Os pesquisadores – Dirk Helbing, do Instituto Federal de
Tecnologia de Zurique, na Suíça, e Stefan Lämmer, da Universidade de Dresden,
na Alemanha – propõem mudanças no modo como os semáforos são temporizados,
usando uma combinação de tecnologia de sensores, análise de dados e redes de
computadores.

Em vez de coordenar a temporização das luzes ao longo das
vias de forma a antecipar o fluxo costumeiro de tráfego, como é feito
tradicionalmente, os pesquisadores sugerem deixar que os próprios semáforos decidam
quando devem ficar verdes ou vermelhos.

“Em vez de aguardar por um ponto certo no tempo antes de
mudar para verde, nós propomos que o semáforo deveria esperar por um número
crítico de veículos prontos para passagem. Esse número máximo é determinado pela
saturação do fluxo”, explicaram os pesquisadores, em um estudo do Santa Fe
Institute.

Tal abordagem poderia reduzir os congestionamentos de 10% a
30%, disseram os pesquisadores.

Padrões comuns
Nas vias de trânsito mais intenso, os semáforos costumam ser
temporizados e coordenados por meio de uma abordagem “top-down”. Os engenheiros
de trânsito programam a temporização das luzes para antecipar os padrões comuns
de tráfego. Múltiplas luzes de tráfego podem ser coordenadas para permitir que
um grupo de veículos trafegue pela via sem parar, um efeito que os engenheiros
chamam de “onda verde”.

Embora esta abordagem ajude imensamente a aumentar a
velocidade dos carros em seus trajetos, os pesquisadores argumentam que ela
ainda não leva em conta as variações no tráfego.
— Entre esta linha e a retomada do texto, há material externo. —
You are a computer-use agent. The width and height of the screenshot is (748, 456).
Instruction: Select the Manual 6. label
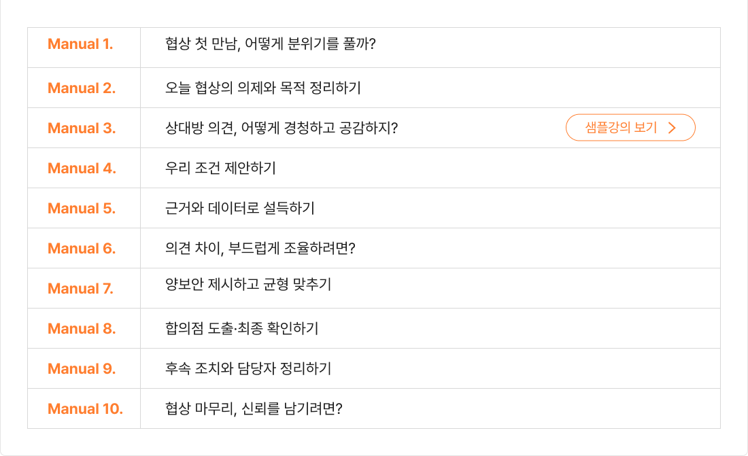82,249
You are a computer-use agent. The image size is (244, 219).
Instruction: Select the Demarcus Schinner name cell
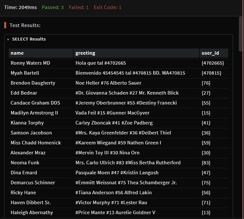[x=33, y=183]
O trânsito raramente flui de maneira tão suave como sugerem os
modelos de tráfego, afirmam os pesquisadores. Acidentes, ônibus que param em
pontos de embarque, motoristas tímidos ou agressivos, e pedestres que
atravessam a rua podem distorcer os padrões de tráfego obtidos por meio de modelos.

“Na verdade, os modelos não proporcionam um controle ótimo,
porque a situação média nunca ocorre”, disse Helbing à Science News. Como
resultado, mesmo com o mais preciso sistema de tráfego da atualidade, os
motoristas continuarão a esperar no sinal vermelho, até mesmo em situações em
que não há tráfego na via concorrente.

Autonomia
Os pesquisadores querem dar, para cada semáforo, alguma
autonomia para escolher quando mudar de cor. Um semáforo poderia ser conectado a
sensores que mostrariam o tráfego que chega e o que sai. Com algum processamento
interno, o sinal então poderia decidir que via tem mais necessidade de luz
verde.

“Em contraste com o controlador de tempo fixo... Os intervalos
de sinal verde seriam solicitados apenas quando houvesse demanda definida para
ele”, escreveram os pesquisadores. “O tempo do ciclo não é fixo, e o serviço
não é necessariamente periódico.”

Pelo menos um grande fornecedor de tecnologia – a IBM – enxerga
uma oportunidade de mercado em sistemas mais avançados de gerenciamento de
tráfego.

A IBM Research vem desenvolvendo um sistema de previsão de
tráfego urbano, chamado Traffic Prediction Tool (TPT). O sistema, que tem sido testado
em diversas cidades, como Cingapura, pode receber dados de vários sensores na
via e, por meio de um modelo de fluxo de tráfego para cada cidade, mostra não
apenas onde estão os congestionamentos em tempo real, mas prevêem onde os
engarrafamentos poderão ocorrer.

Com este conhecimento, os órgãos de engenharia de tráfego
podem fazer ajustes no trânsito, por meio de sinais na via que sugerem rotas
alternativas.

Dados recentes
“Nós calibramos um conjunto de modelos com os dados mais recentes,
e esses modelos são aplicados à alimentação de dados em tempo real”, disse a
pesquisadora Laura Wynter, da IBM, que trabalha no sistema.

Embora a proposta do Santa Fe Institute seja dar autonomia
aos semáforos para tomar decisões, os pesquisadores admitem que uma autonomia
total para cada semáforo poderia produzir o caos no fluxo total do trânsito. Os
semáforos ainda precisam de alguma supervisão externa, dizem. Eles propõem um
método de controle dinâmico sob o qual cada semáforo poderia levar em conta os
padrões de trânsito dos semáforos vizinhos e, juntos, poderiam produzir um fluxo
de tráfego mais eficiente.

“De fato, para obter a ‘onda verde’ ideal em uma rede de
tráfego sinalizado, é necessário ter previsões do trânsito que se aproxima dos
sinais”, disse Wynter, sobre o estudo.